■ **About this exercise**
Below are records; print only the lines from the line containing "Screen dimensions: 1075x650" to the end, both included, reproduced exactly and without the pictures.

■ **Extracted information**

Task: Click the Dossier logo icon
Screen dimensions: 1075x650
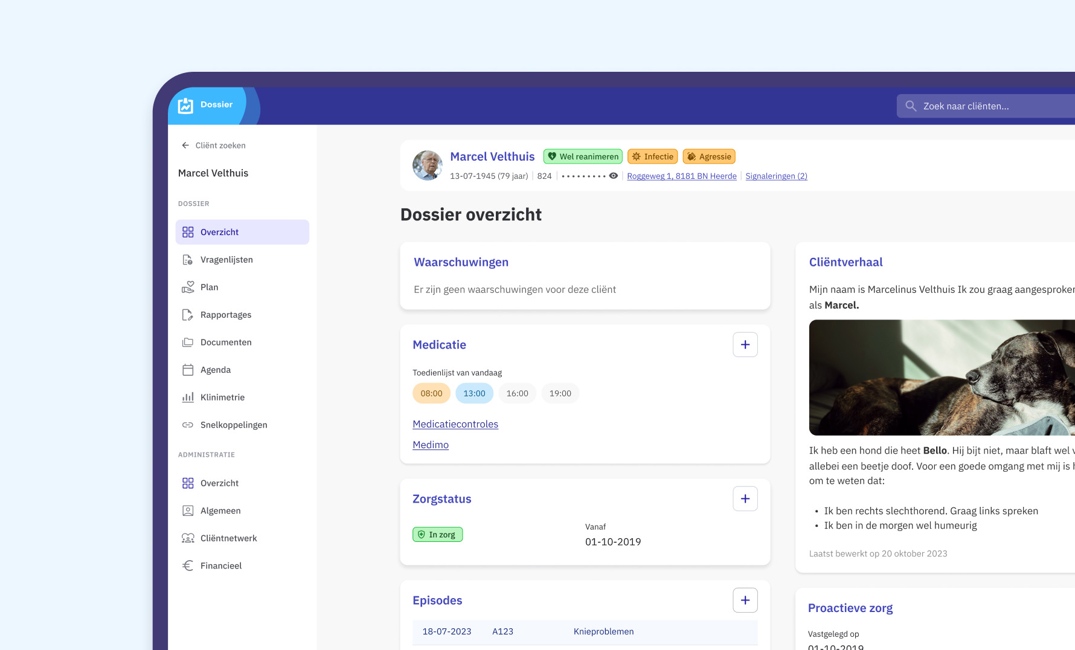Action: pos(186,105)
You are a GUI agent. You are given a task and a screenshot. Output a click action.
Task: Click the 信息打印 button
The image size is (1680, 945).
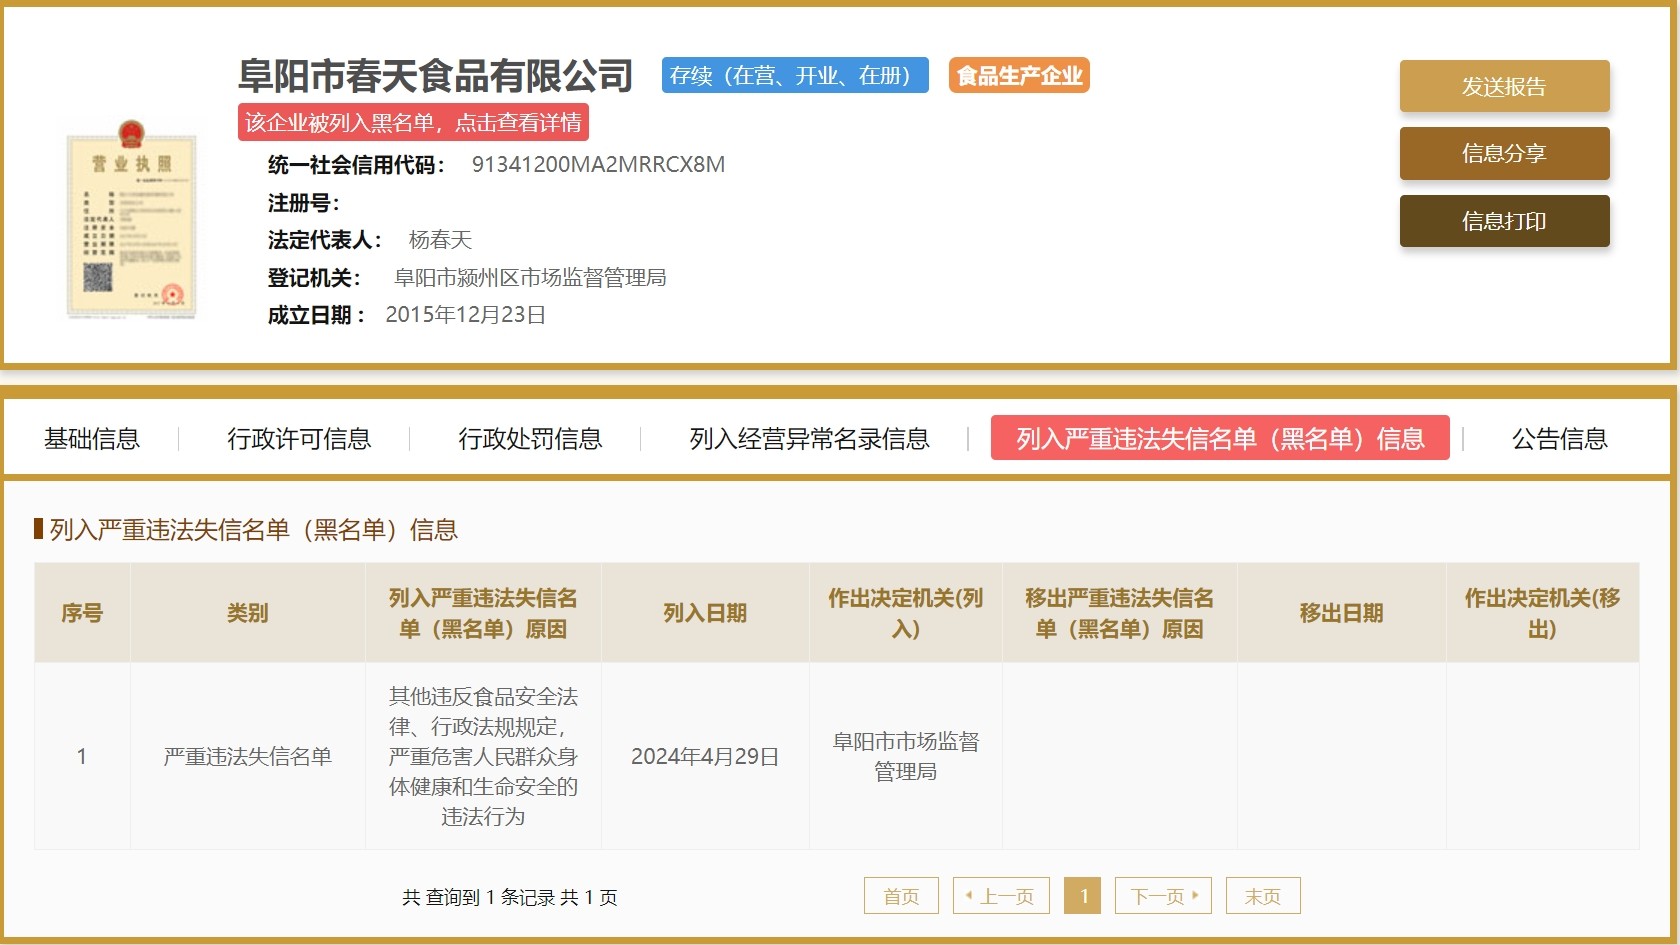1504,221
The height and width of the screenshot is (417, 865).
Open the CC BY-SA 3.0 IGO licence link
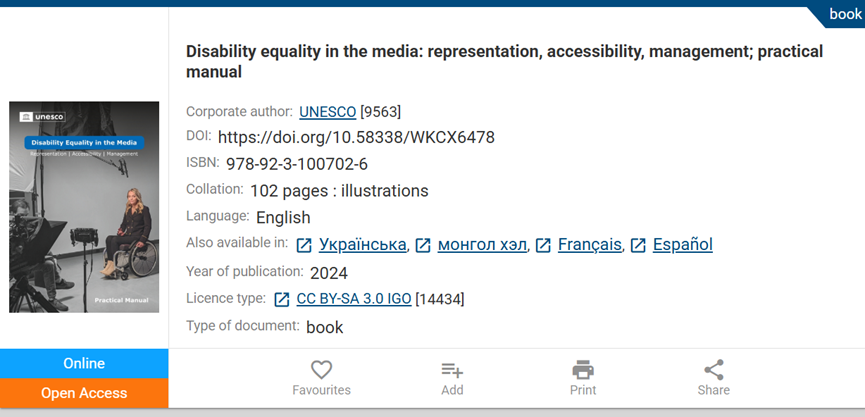(354, 299)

■ **Written response**
Screen dimensions: 1075x650
Action: pos(186,105)
You are a GUI agent. You are given a task and a screenshot. Output a click action.
Task: Click the 信息打印 button
The image size is (1680, 945).
1504,221
The height and width of the screenshot is (417, 865).
Open the CC BY-SA 3.0 IGO licence link
(354, 299)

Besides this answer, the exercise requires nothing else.